Each year, the National Garden Bureau (NGB) selects an annual, bulb, vegetable and perennial to be showcased. The selected plants are chosen for their popularity, versatility, and simplicity. NGB is predicting 2016 to be the Year of the Carrot, the Year of the Begonia, the Year of the Delphinium and the Year of the Allium. All of these have not only been popular for years, but are great plants to grow in our Midwest conditions.
This year’s bulb is the allium. These unique flowers give your garden a pop of color that is like something out of a Dr. Seuss book. Ornamental alliums are globe-shaped flowers that rest on the top of green, leafless stalks. Much like your tulips, there are many varieties of alliums that range in height, color and flower size, giving you an allium for any situation in your garden.
Another perk of alliums is that they are deer and rabbit resistant due to the pungent ordo and bitter taste that they release when the animals chew on their foliage. Both insects and animals avoid munching on them, but bees and pollinators love the flowers and their sweet nectar.
The most popular and common alliums are the larger varieties known as “Globemaster” and Gladiator.” These deep purple, globe-shaped blooms are typically about six inches in diameter and overall grow to be about three feet tall. They put on quite the show in late spring, giving you pops of color you missed during the winter months.
There are other colors available, though the purple is definitely the most popular. Alliums also come in shades of plum, blue, pink and white. There are even yellow alliums that bloom midsummer. The bloom color, size, shape and bloom time can all vary depending on which type you plant, giving you endless options for your allium garden.

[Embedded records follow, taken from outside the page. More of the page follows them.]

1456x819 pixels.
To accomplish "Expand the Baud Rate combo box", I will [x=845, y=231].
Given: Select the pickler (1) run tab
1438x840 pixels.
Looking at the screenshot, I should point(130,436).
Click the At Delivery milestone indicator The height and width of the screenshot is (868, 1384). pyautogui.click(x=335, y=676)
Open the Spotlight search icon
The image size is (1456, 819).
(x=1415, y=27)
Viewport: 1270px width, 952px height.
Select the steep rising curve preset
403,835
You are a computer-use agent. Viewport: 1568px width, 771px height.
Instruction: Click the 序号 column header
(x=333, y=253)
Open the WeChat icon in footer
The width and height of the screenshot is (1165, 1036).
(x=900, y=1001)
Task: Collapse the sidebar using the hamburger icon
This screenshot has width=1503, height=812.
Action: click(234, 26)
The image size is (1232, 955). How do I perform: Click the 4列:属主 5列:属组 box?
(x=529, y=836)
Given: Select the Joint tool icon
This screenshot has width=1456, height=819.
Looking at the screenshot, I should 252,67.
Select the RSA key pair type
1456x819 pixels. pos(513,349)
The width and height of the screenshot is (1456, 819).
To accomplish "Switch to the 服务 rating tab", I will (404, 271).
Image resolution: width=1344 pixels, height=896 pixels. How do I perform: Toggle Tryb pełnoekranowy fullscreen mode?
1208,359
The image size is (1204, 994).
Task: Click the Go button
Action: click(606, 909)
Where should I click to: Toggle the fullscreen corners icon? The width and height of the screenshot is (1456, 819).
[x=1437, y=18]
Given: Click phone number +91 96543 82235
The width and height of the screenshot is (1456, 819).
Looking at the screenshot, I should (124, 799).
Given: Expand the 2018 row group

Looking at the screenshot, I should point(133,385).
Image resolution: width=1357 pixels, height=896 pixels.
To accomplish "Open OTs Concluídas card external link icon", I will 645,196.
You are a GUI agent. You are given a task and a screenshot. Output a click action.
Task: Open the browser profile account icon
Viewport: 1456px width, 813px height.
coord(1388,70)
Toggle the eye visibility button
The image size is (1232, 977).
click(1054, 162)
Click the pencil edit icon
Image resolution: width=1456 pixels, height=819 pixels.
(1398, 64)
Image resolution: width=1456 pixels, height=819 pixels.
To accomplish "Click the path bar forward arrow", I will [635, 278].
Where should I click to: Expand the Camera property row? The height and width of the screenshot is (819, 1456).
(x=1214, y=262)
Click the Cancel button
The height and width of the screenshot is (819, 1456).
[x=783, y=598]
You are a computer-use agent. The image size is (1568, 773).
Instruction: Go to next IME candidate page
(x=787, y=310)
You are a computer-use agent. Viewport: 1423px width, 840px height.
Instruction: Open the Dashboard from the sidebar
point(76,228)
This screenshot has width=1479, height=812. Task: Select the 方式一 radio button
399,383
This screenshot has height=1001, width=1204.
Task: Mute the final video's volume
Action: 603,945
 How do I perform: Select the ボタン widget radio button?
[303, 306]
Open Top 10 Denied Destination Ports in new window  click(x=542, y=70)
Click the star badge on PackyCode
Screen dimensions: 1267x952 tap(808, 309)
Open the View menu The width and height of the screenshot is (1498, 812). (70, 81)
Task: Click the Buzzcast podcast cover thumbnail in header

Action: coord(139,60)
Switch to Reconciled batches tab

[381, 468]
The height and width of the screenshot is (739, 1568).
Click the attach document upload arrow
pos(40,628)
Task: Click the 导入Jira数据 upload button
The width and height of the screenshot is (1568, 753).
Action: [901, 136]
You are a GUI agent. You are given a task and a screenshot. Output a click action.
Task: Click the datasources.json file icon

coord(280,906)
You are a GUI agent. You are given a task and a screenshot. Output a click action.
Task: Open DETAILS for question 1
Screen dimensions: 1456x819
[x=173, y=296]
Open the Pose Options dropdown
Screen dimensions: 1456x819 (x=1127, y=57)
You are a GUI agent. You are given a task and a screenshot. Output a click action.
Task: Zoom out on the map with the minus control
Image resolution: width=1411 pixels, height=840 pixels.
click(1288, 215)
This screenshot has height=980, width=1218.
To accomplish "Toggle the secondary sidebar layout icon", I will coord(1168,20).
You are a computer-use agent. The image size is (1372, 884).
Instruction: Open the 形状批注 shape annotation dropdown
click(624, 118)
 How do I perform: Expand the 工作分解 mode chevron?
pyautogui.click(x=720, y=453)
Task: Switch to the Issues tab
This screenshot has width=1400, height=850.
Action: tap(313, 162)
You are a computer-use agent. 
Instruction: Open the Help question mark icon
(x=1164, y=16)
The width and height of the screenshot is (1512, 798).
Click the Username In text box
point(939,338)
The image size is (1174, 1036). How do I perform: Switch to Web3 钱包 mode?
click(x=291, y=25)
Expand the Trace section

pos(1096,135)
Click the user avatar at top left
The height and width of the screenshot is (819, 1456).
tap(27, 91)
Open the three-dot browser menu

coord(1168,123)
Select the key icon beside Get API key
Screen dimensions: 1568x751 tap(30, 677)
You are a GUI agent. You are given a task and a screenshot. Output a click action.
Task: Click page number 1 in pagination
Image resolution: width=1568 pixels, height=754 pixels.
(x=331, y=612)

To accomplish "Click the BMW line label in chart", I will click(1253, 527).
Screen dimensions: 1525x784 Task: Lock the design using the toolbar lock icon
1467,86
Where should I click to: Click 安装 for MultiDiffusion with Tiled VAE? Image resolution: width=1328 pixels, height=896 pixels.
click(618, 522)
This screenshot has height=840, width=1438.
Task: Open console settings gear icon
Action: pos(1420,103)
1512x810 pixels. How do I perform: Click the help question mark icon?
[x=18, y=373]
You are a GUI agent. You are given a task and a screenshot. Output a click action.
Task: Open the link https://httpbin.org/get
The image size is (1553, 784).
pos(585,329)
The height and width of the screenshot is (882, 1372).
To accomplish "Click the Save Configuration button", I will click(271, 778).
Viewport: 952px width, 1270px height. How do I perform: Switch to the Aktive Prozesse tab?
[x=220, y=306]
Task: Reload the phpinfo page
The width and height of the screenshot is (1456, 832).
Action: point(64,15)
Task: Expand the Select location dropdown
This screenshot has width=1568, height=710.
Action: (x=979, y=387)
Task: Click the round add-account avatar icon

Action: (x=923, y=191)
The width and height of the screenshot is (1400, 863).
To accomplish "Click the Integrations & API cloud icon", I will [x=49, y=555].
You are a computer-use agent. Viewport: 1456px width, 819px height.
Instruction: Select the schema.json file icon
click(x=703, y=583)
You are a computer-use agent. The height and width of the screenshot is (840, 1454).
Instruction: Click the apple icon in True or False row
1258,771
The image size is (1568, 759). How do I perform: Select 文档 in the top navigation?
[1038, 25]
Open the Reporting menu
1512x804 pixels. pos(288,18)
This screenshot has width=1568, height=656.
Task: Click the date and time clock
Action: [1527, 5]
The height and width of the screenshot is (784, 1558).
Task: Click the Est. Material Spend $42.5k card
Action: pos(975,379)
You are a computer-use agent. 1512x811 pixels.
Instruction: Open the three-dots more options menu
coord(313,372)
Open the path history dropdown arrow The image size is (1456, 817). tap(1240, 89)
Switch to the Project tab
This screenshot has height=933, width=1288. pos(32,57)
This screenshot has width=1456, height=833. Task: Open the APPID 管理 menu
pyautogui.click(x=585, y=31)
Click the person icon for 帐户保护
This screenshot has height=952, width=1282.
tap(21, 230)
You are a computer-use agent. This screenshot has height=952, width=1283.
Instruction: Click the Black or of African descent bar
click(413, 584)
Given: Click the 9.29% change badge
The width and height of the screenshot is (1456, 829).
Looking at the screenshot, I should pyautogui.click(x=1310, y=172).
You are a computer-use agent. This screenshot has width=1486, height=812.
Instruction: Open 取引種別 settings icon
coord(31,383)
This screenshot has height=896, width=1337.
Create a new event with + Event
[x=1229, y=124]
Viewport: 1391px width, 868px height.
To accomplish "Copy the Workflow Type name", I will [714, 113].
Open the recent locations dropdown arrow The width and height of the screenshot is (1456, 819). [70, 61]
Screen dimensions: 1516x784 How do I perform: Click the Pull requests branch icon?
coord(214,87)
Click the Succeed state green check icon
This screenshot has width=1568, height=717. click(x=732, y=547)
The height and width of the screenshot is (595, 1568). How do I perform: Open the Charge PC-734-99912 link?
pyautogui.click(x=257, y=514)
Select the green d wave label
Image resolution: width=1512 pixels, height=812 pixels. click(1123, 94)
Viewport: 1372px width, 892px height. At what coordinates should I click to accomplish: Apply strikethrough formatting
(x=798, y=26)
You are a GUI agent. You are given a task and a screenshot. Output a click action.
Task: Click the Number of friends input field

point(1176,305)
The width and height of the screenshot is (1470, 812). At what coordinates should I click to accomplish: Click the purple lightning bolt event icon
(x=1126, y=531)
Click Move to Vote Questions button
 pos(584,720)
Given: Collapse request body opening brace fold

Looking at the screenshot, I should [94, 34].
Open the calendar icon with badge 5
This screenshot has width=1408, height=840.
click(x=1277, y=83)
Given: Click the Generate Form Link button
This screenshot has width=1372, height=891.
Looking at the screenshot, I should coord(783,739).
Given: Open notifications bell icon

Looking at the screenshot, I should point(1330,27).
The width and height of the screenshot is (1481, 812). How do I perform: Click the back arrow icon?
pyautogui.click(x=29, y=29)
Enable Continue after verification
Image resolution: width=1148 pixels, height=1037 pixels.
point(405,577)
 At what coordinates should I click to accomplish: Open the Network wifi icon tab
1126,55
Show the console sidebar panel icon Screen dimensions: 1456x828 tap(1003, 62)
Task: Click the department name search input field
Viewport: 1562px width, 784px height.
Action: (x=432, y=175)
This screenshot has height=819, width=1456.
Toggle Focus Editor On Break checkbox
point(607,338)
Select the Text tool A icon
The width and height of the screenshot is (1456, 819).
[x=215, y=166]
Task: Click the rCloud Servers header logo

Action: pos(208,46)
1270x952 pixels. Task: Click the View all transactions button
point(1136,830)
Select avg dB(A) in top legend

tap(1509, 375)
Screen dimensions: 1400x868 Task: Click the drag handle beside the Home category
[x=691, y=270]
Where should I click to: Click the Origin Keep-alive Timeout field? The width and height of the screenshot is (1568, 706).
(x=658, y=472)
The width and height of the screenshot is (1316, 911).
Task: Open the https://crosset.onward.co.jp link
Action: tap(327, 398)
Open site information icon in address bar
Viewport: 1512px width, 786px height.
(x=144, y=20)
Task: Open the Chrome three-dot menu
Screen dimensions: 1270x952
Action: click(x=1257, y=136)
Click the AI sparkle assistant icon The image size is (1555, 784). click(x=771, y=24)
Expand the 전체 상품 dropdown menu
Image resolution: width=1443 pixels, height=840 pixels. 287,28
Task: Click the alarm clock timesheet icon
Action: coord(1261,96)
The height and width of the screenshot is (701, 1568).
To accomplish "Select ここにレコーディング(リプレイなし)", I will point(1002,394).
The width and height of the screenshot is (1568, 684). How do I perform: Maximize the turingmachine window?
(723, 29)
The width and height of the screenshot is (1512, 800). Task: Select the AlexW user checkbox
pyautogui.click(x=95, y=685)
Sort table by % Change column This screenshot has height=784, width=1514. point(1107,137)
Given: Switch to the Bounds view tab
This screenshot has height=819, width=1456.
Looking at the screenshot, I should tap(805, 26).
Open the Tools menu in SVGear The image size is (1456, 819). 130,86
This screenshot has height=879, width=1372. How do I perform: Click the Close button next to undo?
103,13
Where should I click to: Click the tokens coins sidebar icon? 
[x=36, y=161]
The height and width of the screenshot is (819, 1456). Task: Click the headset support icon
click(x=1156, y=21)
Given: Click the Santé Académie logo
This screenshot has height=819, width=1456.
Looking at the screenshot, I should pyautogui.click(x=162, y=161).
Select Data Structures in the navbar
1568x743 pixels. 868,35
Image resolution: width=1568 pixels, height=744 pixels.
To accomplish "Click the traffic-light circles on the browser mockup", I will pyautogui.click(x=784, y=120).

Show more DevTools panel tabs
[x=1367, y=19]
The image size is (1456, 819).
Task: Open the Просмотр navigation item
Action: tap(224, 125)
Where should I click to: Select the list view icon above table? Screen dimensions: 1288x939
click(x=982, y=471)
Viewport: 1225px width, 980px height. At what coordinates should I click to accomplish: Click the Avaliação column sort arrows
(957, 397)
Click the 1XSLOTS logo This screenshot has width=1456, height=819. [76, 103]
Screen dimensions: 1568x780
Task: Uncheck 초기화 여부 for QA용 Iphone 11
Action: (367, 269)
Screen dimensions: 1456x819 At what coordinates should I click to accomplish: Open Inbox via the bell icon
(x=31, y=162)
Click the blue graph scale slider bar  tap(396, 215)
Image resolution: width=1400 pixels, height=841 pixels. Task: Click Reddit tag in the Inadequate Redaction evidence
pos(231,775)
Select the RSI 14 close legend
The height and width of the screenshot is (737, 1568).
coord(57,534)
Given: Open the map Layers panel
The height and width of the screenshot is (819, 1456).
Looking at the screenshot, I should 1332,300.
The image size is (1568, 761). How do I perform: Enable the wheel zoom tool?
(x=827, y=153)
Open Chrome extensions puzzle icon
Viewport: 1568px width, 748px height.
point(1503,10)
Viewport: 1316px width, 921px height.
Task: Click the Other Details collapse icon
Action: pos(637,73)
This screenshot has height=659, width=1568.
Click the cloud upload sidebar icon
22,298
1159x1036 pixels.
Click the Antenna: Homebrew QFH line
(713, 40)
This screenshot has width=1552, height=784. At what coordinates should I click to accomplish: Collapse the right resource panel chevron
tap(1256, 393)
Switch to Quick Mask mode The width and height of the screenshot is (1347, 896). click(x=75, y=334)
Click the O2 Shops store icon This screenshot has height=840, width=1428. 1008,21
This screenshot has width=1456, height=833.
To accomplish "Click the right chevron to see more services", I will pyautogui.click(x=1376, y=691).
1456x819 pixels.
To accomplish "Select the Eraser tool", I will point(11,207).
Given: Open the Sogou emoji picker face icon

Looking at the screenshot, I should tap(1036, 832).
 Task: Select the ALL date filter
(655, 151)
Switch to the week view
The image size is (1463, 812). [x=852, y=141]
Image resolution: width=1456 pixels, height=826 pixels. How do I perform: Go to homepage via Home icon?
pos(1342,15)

Believe it or not, alliums are part of the onion family, so if you let your chives go to bloom, they too will get a small globe-shaped flower that looks like a miniature allium. In fact, these non-bulb alliums have been growing in popularity in the past few years. You often see them blooming late summer in gardens alongside rudbeckia, heuchera and mums.
No matter what type of allium you choose to plant, all alliums need good soil drainage. If you are planting the bulb alliums, you will need to get these planted in the fall, preferably in groups. Other non-bulb alliums can be planted throughout the growing season. Both types like a spot in the garden that has more sun. While your alliums will not bloom all season long, with so many varieties to choose from, you can mix and match your alliums to keep a display going throughout the season.